» **PAGE TEXT**
Exercise: Resistant to attack (BLAST)
Tuberculosis (TB) is an infectious disease caused by the bacterium Mycobacterium tuberculosis. In TB patients who do not respond to penicillin antibiotics any more M. tuberculosis has become resistant to this antibiotic type.
Research objective: Identify the genetic basis for this resistance.
Use this lab protocol to yield the resistance-causing gene(s):
- Grow bacteria in culture,
- challenge resistant strains with penicillin,
- isolate entire mRNA,
- reverse transcribe mRNA into cDNA,
- enrich cDNA by subtractive hybridization,
- clone resistance-specific cDNA,
- determine nucleotide sequence.
Bioinformatics protocol
To determine what causes the bacteria to be resistant to penicillin use the nucleotide sequence for a BLAST search.
- Copy sequence, open the NCBI Internet site at http://www.ncbi.nlm.nih.gov/.
- Click BLAST, then click Nucleotide-nucleotide BLAST (blastn).
- Paste sequence into window, click BLAST!.
- Record request ID.
- Then, click Format!.
- Record the Score and the E-value for the first hit.
- Which E-values denote higher significance for a hit? High? Low?
- What does e-06 denote?
- Find the hit with the gi number gi|1519647.
- Click on the Score for this search hit to view an alignment between the matching regions of the query with the hit. How many nucleotides match?
- Record the position numbers for the start of the alignment and the end into this worksheet.
- Then click the gi number in front of the search hit.

» **INPUT DATA**
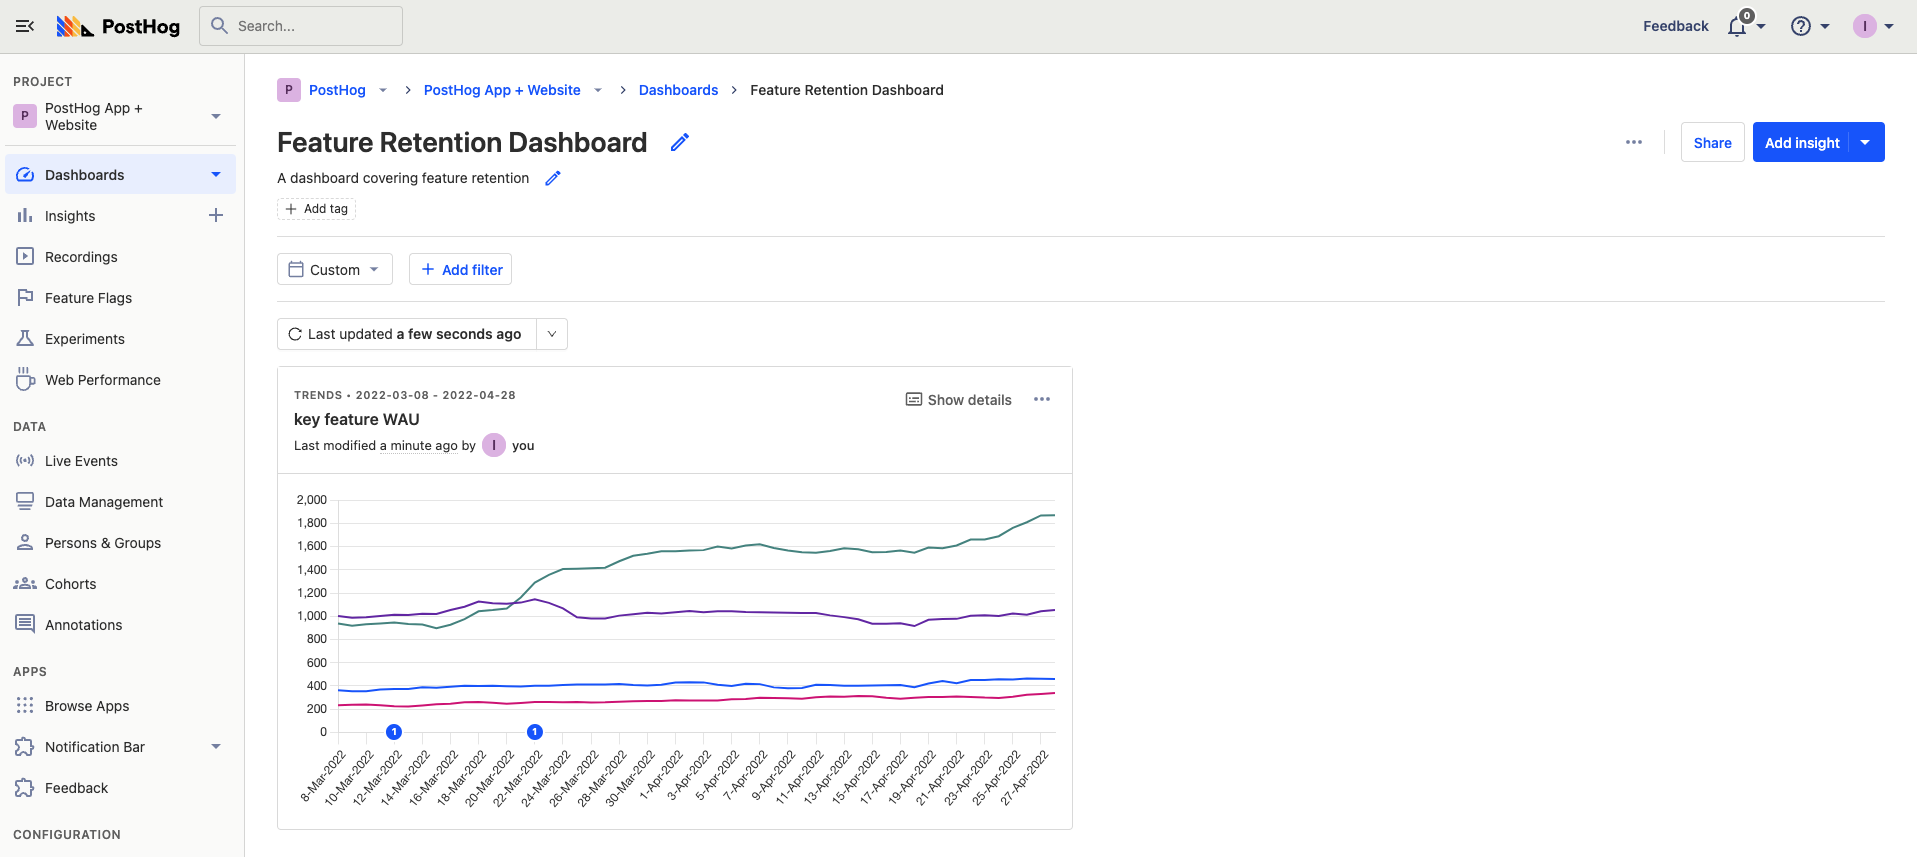Click the Dashboards breadcrumb link
Image resolution: width=1917 pixels, height=857 pixels.
pos(678,90)
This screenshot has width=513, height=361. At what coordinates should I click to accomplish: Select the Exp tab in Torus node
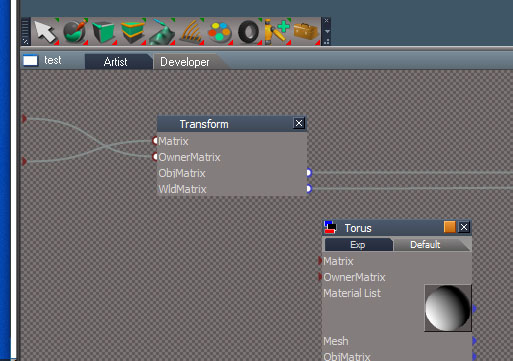point(358,245)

» **WHAT NEEDS TO BE DONE**
Continue the BLAST exercise on penicillin-resistant tuberculosis from the point where it stops. The records play no part in the work here.

» **OUTPUT OF THE TASK**
- On the next page identify the organism the DNA was derived from and the gene.
- To determine the structure of the gene align the cDNA with the gDNA:
- Highlight and copy the sequence in the Genbank entry, go to http://pbil.univ-lyon1.fr/sim4.php/ and enter it into the second window (Genomic Sequence).
- Into the first window (cDNA) enter the cDNA sequence above.
- Click SUBMIT.
- Click 2) Visualize the alignment ....
- Click Open. (If this doesn’t work you may have to download the viewer from ftp://pbil.univ-lyon1.fr/pub/mol_phylogeny/lalnview/.
- Why is the DNA shorter than the gDNA?
- Which nucleotide stretch in the cDNA does NOT have an equivalent nucleotide stretch in the gDNA?
- What is required of a nucleotide sequence to be able to code for a protein?
- How does the cDNA meet these requirements? Where in this cDNA is the sequence which codes for an amino acid sequence (coding sequence, CDS)?
- Use a tool denoting Open Reading Frames (ORFs) to identify the coding sequence in the cDNA.
- Why is the cDNA longer than the CDS?